Entries on locating words and elements

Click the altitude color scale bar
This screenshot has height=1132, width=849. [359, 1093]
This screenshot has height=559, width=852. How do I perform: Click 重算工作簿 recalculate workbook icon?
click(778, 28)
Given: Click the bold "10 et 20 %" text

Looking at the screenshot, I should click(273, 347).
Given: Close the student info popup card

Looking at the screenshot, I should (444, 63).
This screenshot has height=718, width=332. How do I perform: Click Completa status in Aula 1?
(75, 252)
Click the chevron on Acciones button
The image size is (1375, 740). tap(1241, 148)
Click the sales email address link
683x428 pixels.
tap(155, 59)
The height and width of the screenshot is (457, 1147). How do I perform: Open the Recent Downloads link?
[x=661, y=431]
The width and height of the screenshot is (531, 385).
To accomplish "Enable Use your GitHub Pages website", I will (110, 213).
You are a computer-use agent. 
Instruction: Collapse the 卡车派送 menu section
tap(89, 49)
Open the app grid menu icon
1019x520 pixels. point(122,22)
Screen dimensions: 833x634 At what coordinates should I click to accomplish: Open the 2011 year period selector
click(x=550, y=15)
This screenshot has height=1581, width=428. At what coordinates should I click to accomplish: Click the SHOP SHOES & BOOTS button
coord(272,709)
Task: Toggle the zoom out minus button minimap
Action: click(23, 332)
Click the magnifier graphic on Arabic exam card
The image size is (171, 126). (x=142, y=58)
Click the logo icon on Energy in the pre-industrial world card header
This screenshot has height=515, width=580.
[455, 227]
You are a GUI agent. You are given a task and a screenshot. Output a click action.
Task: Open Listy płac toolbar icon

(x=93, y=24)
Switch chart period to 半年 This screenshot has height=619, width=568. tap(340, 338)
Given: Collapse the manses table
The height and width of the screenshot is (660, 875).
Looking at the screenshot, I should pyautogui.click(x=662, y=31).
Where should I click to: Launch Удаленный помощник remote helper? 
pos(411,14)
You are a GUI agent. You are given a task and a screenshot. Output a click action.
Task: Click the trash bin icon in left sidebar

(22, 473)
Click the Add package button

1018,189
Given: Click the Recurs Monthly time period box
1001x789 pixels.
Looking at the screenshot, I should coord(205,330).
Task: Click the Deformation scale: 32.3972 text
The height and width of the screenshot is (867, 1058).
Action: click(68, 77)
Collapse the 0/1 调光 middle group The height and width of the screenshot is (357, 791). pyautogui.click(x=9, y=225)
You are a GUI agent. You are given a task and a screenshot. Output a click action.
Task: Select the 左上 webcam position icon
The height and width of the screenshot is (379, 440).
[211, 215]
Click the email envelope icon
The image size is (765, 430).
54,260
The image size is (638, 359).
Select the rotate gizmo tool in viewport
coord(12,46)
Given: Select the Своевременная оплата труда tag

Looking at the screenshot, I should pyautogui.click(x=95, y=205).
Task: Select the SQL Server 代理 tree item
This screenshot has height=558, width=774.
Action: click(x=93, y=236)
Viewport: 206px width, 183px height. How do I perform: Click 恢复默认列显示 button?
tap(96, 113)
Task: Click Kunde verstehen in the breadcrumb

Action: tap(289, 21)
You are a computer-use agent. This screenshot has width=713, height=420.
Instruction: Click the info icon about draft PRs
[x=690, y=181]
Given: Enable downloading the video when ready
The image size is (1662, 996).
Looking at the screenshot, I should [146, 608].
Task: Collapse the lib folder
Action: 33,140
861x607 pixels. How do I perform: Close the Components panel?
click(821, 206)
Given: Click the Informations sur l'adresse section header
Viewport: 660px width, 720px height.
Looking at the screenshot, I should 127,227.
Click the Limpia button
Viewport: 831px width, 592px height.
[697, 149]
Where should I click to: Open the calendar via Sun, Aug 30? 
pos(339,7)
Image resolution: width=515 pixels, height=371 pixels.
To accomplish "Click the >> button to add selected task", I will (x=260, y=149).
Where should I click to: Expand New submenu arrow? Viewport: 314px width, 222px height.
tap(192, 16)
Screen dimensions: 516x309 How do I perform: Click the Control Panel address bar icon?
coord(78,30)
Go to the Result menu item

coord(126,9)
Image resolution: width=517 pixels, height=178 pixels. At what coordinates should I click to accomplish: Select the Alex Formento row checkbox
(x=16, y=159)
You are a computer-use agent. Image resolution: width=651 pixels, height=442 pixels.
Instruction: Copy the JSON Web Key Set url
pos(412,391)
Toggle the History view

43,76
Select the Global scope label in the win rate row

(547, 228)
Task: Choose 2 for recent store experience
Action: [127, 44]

What you have to do →
Rewrite all of the material above, replacing every "Instruction" with "Goal" and keeping everything else as it is.

Solution below →
Click the altitude color scale bar
This screenshot has height=1132, width=849. [359, 1093]
This screenshot has height=559, width=852. How do I perform: Click 重算工作簿 recalculate workbook icon?
click(778, 28)
Given: Click the bold "10 et 20 %" text

Looking at the screenshot, I should click(273, 347).
Given: Close the student info popup card

Looking at the screenshot, I should (444, 63).
This screenshot has height=718, width=332. How do I perform: Click Completa status in Aula 1?
(75, 252)
Click the chevron on Acciones button
The image size is (1375, 740). tap(1241, 148)
Click the sales email address link
683x428 pixels.
tap(155, 59)
The height and width of the screenshot is (457, 1147). How do I perform: Open the Recent Downloads link?
[x=661, y=431]
The width and height of the screenshot is (531, 385).
To accomplish "Enable Use your GitHub Pages website", I will (110, 213).
You are a computer-use agent. 
Goal: Collapse the 卡车派送 menu section
tap(89, 49)
Open the app grid menu icon
1019x520 pixels. point(122,22)
Screen dimensions: 833x634 At what coordinates should I click to accomplish: Open the 2011 year period selector
click(x=550, y=15)
This screenshot has height=1581, width=428. At what coordinates should I click to accomplish: Click the SHOP SHOES & BOOTS button
coord(272,709)
Task: Toggle the zoom out minus button minimap
Action: click(23, 332)
Click the magnifier graphic on Arabic exam card
The image size is (171, 126). (x=142, y=58)
Click the logo icon on Energy in the pre-industrial world card header
This screenshot has height=515, width=580.
[455, 227]
You are a GUI agent. You are given a task and a screenshot. Output a click action.
Task: Open Listy płac toolbar icon

(x=93, y=24)
Switch chart period to 半年 This screenshot has height=619, width=568. tap(340, 338)
Given: Collapse the manses table
The height and width of the screenshot is (660, 875).
Looking at the screenshot, I should pyautogui.click(x=662, y=31).
Where should I click to: Launch Удаленный помощник remote helper? 
pos(411,14)
You are a GUI agent. You are given a task and a screenshot. Output a click action.
Task: Click the trash bin icon in left sidebar

(22, 473)
Click the Add package button

1018,189
Given: Click the Recurs Monthly time period box
1001x789 pixels.
Looking at the screenshot, I should coord(205,330).
Task: Click the Deformation scale: 32.3972 text
The height and width of the screenshot is (867, 1058).
Action: click(68, 77)
Collapse the 0/1 调光 middle group The height and width of the screenshot is (357, 791). pyautogui.click(x=9, y=225)
You are a GUI agent. You are given a task and a screenshot. Output a click action.
Task: Select the 左上 webcam position icon
The height and width of the screenshot is (379, 440).
[211, 215]
Click the email envelope icon
The image size is (765, 430).
54,260
The image size is (638, 359).
Select the rotate gizmo tool in viewport
coord(12,46)
Given: Select the Своевременная оплата труда tag

Looking at the screenshot, I should pyautogui.click(x=95, y=205).
Task: Select the SQL Server 代理 tree item
This screenshot has height=558, width=774.
Action: click(x=93, y=236)
Viewport: 206px width, 183px height. How do I perform: Click 恢复默认列显示 button?
tap(96, 113)
Task: Click Kunde verstehen in the breadcrumb

Action: tap(289, 21)
You are a computer-use agent. This screenshot has width=713, height=420.
Goal: Click the info icon about draft PRs
[x=690, y=181]
Given: Enable downloading the video when ready
The image size is (1662, 996).
Looking at the screenshot, I should [146, 608].
Task: Collapse the lib folder
Action: 33,140
861x607 pixels. How do I perform: Close the Components panel?
click(821, 206)
Given: Click the Informations sur l'adresse section header
Viewport: 660px width, 720px height.
Looking at the screenshot, I should 127,227.
Click the Limpia button
Viewport: 831px width, 592px height.
[697, 149]
Where should I click to: Open the calendar via Sun, Aug 30? 
pos(339,7)
Image resolution: width=515 pixels, height=371 pixels.
To accomplish "Click the >> button to add selected task", I will (x=260, y=149).
Where should I click to: Expand New submenu arrow? Viewport: 314px width, 222px height.
tap(192, 16)
Screen dimensions: 516x309 How do I perform: Click the Control Panel address bar icon?
coord(78,30)
Go to the Result menu item

coord(126,9)
Image resolution: width=517 pixels, height=178 pixels. At what coordinates should I click to accomplish: Select the Alex Formento row checkbox
(x=16, y=159)
You are a computer-use agent. Image resolution: width=651 pixels, height=442 pixels.
Goal: Copy the JSON Web Key Set url
pos(412,391)
Toggle the History view

43,76
Select the Global scope label in the win rate row

(547, 228)
Task: Choose 2 for recent store experience
Action: [127, 44]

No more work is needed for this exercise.